In my last post I concluded with the question whether having so many techs (programming languages, cloud services, data storages, frameworks, command line tools, infrastructure, distributed systems etc.) permeating developers space is scary. I believe that given a certain level of experience anything can be learned in 3 days, to reasonable extent.

In our not-that-theoretical case, we have a mid-to-senior level engineer with years of experience. There's a need for flexibility when it comes to handling client tech stacks from company's engineering staff, including our guy. If the reasons for the need to shift the focus are clearly articulated, the willingness to learn and help the business is an all win scenario. Spending personal time is also a real investment. So why not do it? The question becomes more How? than Why?

Three laser focused days. Using learning processes and tools that work best for our engineer. This is often enough for the guy to enter the game and influence the project. Our engineer becomes an expert for the rest of the team that know nothing about the stuff.

The best part is that it gets easier. Those learning processes improve, patterns emerge, tools are reused. It usually boils down to just finding a difference in what our guy already knows.

Of course, we can't generalize everything. The scope is totally different if you learn a new command line tool to manage your cloud deployment versus you want to start doing deep learning or blockchain platform from scratch. Still, investing in these 3 days would bring the credit in the eyes of the beholder and open the door to work on the project and grow further.

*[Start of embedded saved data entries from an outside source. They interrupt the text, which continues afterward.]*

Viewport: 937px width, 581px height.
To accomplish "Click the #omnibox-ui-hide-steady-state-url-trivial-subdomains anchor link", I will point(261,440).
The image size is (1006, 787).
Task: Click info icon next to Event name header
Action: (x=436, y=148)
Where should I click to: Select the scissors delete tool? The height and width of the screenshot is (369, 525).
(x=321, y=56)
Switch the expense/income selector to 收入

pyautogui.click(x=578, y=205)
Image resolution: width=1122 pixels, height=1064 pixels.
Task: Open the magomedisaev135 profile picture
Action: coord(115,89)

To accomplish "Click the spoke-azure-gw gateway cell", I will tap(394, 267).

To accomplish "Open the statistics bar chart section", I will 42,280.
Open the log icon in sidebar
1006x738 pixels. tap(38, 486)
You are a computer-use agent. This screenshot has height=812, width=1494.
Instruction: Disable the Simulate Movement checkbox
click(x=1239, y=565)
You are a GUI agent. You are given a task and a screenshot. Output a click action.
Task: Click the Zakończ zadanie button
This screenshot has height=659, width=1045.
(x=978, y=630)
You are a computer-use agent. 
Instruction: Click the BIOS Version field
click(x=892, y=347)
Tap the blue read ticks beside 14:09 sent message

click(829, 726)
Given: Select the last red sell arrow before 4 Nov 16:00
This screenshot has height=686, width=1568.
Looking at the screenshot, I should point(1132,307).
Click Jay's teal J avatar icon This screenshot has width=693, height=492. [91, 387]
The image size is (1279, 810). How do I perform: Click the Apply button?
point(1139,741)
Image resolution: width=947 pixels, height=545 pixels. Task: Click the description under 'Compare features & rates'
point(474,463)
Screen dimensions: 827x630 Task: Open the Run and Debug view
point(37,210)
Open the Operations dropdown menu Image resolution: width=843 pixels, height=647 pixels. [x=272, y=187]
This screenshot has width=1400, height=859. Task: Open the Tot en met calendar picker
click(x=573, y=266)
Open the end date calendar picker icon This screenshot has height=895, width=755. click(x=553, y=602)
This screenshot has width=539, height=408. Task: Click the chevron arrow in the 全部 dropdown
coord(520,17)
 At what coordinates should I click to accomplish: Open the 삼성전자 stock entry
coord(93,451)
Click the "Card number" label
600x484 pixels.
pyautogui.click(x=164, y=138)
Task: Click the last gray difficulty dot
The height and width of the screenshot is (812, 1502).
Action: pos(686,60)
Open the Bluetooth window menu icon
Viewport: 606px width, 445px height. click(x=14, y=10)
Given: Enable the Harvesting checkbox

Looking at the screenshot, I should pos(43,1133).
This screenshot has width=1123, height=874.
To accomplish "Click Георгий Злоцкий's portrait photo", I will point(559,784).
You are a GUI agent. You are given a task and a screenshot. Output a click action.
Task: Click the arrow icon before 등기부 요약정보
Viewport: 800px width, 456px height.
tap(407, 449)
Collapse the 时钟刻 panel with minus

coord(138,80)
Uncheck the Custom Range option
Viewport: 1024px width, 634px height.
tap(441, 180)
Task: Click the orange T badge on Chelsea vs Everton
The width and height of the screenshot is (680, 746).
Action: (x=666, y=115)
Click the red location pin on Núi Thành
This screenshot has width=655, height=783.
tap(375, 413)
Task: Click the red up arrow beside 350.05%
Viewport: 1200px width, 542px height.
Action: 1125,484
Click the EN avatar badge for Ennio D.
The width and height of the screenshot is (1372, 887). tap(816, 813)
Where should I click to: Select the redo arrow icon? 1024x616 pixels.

The best way to learn is to work on a real world task and have a buddy covering your back and providing support. With the goal in mind, it's easier to go through the journey. Often it involves use-cases that are not covered by the default tutorials. Frustrating troubleshooting may be, on the other hand, very effective way to understand details and inner workings.

I perceive a few reasons why our guy wouldn't be willing to learn and grow not considering futility attitude.
Targeting single tech on very deep level, one can become true master. Learning something different may be recognised as disruptive, polluting brain capacity and loss of time. I find this opposite to the truth. Alternatives, new approaches, shifts in paradigms can actually help to understand the one chosen tech from different viewpoints. In other words, stretching horizontal does not degrade verticality.
Overwhelming amount of new things. This is true, for example, when considering different programming platforms. Mastering programming language syntax is one of the easier aspects. There are build tools, libraries, frameworks, package managers, computing concepts, runtime configurations etc. Sure that can't be handled in 3 days. Nevertheless, it should give one enough speed to jump on the train and then learn-as-you-go.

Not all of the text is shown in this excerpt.